A native of Chile, Meneses had bought a home, and moved her husband, Alvaro Brito — who does not have the legal right to work in the U.S. — and their son, Alvaro Jr. They had been in the U.S. for seven years and she had begun the application process for the green card in September 2010.

Today, Meneses is sleeping on a mattress on the floor of a friend’s home in Virginia, where she found a teaching job that pays about $22,000 less than her old one.

Courtesy Of Ximena Meneses

“What happened to me has happened 1,000 times … you’ve got 1,000 stories. Which one is the worst?” she asked. “All of them are.”

“My heart is full of pain,” said Meneses, who noted she was named teacher of the month in June at her old school. “I am a good teacher.
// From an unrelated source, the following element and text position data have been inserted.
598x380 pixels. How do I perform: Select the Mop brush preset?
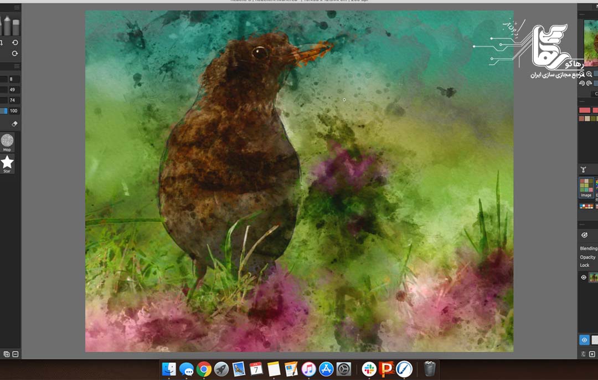pyautogui.click(x=7, y=142)
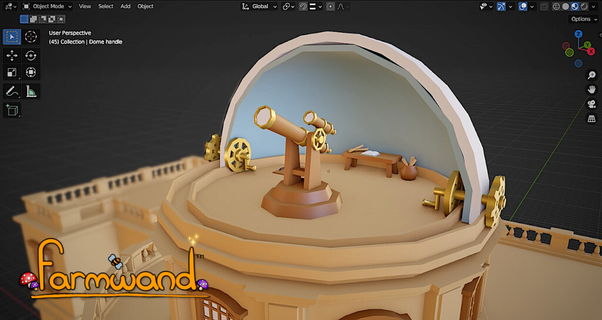602x320 pixels.
Task: Toggle X-ray view
Action: [x=544, y=6]
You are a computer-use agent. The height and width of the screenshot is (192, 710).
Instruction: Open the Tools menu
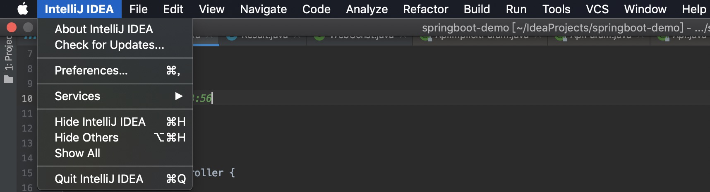pos(556,9)
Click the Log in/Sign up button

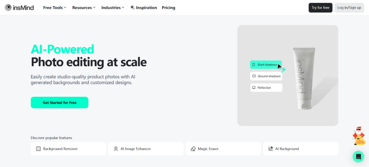click(x=349, y=8)
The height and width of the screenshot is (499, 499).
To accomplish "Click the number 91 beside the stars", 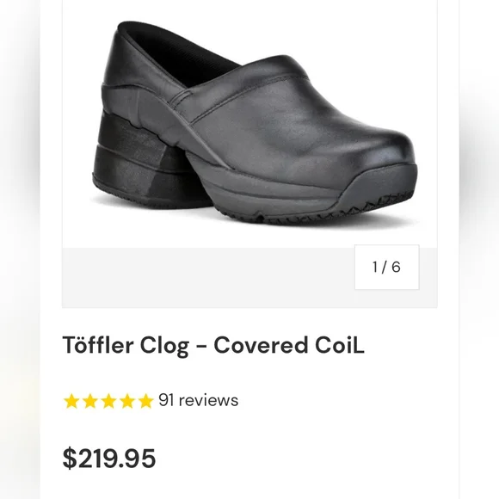I will coord(166,400).
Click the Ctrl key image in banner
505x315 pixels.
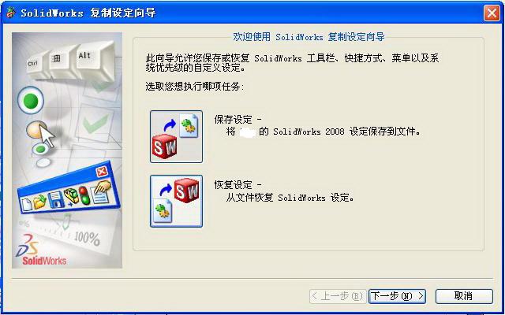(36, 65)
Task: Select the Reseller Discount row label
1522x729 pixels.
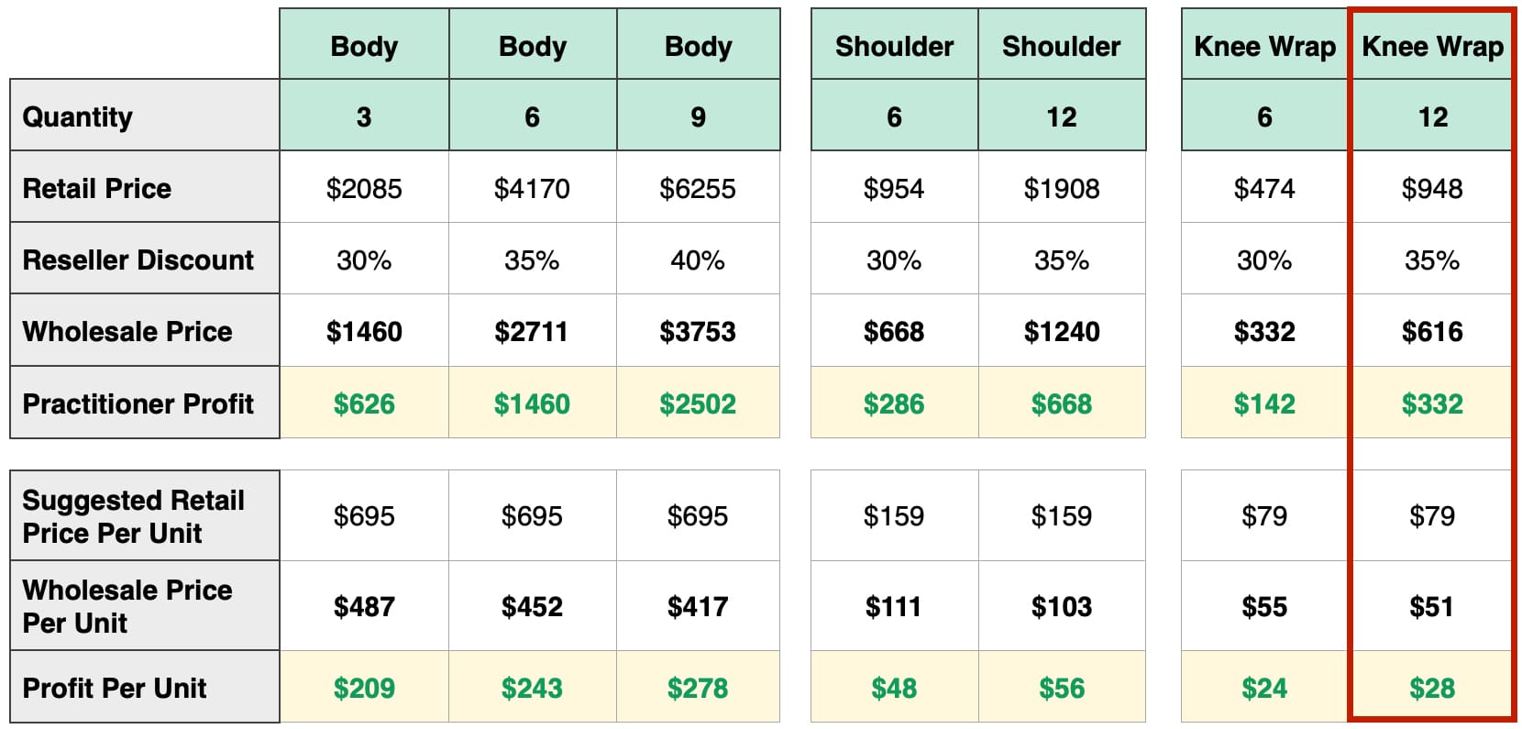Action: point(145,259)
I love teaching. … It happened here in this country that I really love.”

Other school districts and educational institutions (religious, charter and private schools, a pre-school and public school districts and teacher’s placement groups) have been found to have violated the H-1B visa program: 19 in Texas, Ohio, New York, Florida, California, Georgia and New Jersey.

The Labor Department found another school district — Dayton (Ohio) Public Schools — to be a willful violator of the program, too, in November 2007.

The Labor Department began its investigation into Prince George's County Public Schools in 2007, an agency spokesperson said in an email. Under the law, an employer who willfully violates the wage provisions of the program must be debarred for at least two years.

Enforcement creates a strong incentive for other employers to follow the law, and as a result of the Prince George’s case, two other large school districts that use the program have determined they made “impermissible deductions from H-1B teachers’ pay similar to the ones made by (Prince George’s) … and will reimburse H-1B workers for fees already charged,” the spokesperson said.

Whether the district’s actions were willful or not, Raymundo is dealing with the fallout. She said she often finds herself asking, “Why are we victims and where is justice?”

Like other teachers, she is searching all potential avenues to try and find another teaching job in the U.S. But she also is steeling herself for the worst — a return to the Philippines and the uncertain job prospects she would face there — and trying to stay optimistic.

“I am preparing myself emotionally to go home in October,” she said. “It is not the end of the world, you know, one door is closed now, but another window will open tomorrow.”